▶ **Directions**: When you reach the line containing "Rear Fabrics (291, 2366)" in the data below, begin returning lines exactly as written, and stop once the line containing "[button] (333, 1200)" has been returned.

▶ **Data shown**:
● ● ●

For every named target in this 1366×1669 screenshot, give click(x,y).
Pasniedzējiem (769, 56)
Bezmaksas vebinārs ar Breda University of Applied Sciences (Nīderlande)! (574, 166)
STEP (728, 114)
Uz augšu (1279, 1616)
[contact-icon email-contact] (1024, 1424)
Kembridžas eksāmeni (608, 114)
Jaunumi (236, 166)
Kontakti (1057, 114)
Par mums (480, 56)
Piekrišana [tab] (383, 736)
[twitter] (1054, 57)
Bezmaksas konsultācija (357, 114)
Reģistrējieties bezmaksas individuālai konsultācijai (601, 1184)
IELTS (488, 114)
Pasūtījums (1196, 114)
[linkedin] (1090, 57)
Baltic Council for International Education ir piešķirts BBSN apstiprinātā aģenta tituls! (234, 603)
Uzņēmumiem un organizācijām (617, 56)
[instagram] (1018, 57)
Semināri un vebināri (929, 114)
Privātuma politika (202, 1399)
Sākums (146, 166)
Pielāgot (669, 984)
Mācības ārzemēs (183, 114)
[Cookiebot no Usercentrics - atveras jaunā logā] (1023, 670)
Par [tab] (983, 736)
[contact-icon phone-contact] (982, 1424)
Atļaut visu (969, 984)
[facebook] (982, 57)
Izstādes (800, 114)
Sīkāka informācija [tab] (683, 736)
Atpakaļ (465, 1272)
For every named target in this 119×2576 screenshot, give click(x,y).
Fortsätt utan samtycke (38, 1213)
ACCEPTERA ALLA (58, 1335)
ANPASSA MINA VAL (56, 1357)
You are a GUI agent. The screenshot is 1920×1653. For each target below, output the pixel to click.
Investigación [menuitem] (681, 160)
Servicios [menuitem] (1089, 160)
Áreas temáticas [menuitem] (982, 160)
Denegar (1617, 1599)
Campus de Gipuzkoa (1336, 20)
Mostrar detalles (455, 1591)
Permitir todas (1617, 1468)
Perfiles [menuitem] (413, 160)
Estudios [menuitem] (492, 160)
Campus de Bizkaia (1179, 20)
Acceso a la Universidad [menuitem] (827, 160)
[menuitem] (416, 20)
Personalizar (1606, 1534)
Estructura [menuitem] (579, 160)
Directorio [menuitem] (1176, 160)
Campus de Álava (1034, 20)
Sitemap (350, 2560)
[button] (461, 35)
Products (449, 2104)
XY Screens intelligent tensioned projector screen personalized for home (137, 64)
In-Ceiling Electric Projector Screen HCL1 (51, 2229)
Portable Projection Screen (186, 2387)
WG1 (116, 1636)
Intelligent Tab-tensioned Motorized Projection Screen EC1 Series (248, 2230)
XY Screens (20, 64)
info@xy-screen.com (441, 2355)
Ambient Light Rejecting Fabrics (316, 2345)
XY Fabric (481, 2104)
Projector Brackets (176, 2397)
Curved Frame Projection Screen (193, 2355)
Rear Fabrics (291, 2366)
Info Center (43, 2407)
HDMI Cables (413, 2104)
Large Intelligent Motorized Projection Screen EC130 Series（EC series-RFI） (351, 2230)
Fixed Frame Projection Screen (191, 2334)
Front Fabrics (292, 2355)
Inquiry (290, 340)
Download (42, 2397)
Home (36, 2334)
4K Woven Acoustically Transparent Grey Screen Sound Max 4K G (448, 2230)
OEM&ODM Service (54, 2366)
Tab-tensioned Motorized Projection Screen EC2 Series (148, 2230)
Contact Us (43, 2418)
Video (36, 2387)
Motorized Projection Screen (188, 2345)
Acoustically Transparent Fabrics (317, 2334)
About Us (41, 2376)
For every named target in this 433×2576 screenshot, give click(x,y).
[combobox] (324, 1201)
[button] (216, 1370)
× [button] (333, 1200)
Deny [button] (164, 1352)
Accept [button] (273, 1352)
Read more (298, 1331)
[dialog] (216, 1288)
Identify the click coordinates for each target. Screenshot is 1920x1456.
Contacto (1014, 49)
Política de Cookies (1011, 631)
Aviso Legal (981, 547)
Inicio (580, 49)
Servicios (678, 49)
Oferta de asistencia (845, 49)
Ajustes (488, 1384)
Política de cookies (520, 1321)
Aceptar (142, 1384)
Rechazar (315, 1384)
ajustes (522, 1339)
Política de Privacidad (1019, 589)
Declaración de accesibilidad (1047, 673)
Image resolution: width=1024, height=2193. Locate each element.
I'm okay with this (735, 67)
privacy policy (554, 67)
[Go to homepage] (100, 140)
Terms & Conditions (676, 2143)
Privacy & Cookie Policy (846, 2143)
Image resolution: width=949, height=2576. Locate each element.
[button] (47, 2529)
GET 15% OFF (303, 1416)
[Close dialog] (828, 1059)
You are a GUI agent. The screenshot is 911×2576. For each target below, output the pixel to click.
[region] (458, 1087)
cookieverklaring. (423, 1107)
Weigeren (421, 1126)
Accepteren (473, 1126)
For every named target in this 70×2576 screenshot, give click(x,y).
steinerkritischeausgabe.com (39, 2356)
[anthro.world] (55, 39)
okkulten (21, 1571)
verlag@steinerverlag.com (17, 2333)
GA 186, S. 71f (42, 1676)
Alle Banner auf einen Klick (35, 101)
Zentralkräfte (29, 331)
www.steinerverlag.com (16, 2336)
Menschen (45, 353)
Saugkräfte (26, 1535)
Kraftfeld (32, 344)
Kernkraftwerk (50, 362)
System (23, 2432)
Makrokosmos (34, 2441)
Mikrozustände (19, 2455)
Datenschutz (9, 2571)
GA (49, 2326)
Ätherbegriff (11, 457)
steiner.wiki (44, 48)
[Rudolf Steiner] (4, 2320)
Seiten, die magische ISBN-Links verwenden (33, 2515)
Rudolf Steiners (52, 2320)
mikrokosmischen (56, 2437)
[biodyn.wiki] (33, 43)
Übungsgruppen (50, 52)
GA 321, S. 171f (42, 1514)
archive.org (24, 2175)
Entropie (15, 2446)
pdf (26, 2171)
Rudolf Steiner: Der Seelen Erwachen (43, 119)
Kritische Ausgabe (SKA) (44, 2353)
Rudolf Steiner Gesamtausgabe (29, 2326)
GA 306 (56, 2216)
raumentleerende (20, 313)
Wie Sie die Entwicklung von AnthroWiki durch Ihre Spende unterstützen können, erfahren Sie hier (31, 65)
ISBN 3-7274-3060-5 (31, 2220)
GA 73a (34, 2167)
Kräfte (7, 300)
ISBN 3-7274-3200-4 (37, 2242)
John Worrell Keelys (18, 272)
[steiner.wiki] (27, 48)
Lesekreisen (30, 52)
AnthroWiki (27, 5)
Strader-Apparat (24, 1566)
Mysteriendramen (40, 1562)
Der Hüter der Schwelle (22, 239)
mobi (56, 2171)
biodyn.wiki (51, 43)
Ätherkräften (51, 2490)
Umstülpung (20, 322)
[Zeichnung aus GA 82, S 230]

● ● ●

▶ **Answer to the exercise**:
Rear Fabrics (291, 2366)
Info Center (43, 2407)
HDMI Cables (413, 2104)
Large Intelligent Motorized Projection Screen EC130 Series（EC series-RFI） (351, 2230)
Fixed Frame Projection Screen (191, 2334)
Front Fabrics (292, 2355)
Inquiry (290, 340)
Download (42, 2397)
Home (36, 2334)
4K Woven Acoustically Transparent Grey Screen Sound Max 4K G (448, 2230)
OEM&ODM Service (54, 2366)
Tab-tensioned Motorized Projection Screen EC2 Series (148, 2230)
Contact Us (43, 2418)
Video (36, 2387)
Motorized Projection Screen (188, 2345)
Acoustically Transparent Fabrics (317, 2334)
About Us (41, 2376)
For every named target in this 433×2576 screenshot, give click(x,y).
[combobox] (324, 1201)
[button] (216, 1370)
× [button] (333, 1200)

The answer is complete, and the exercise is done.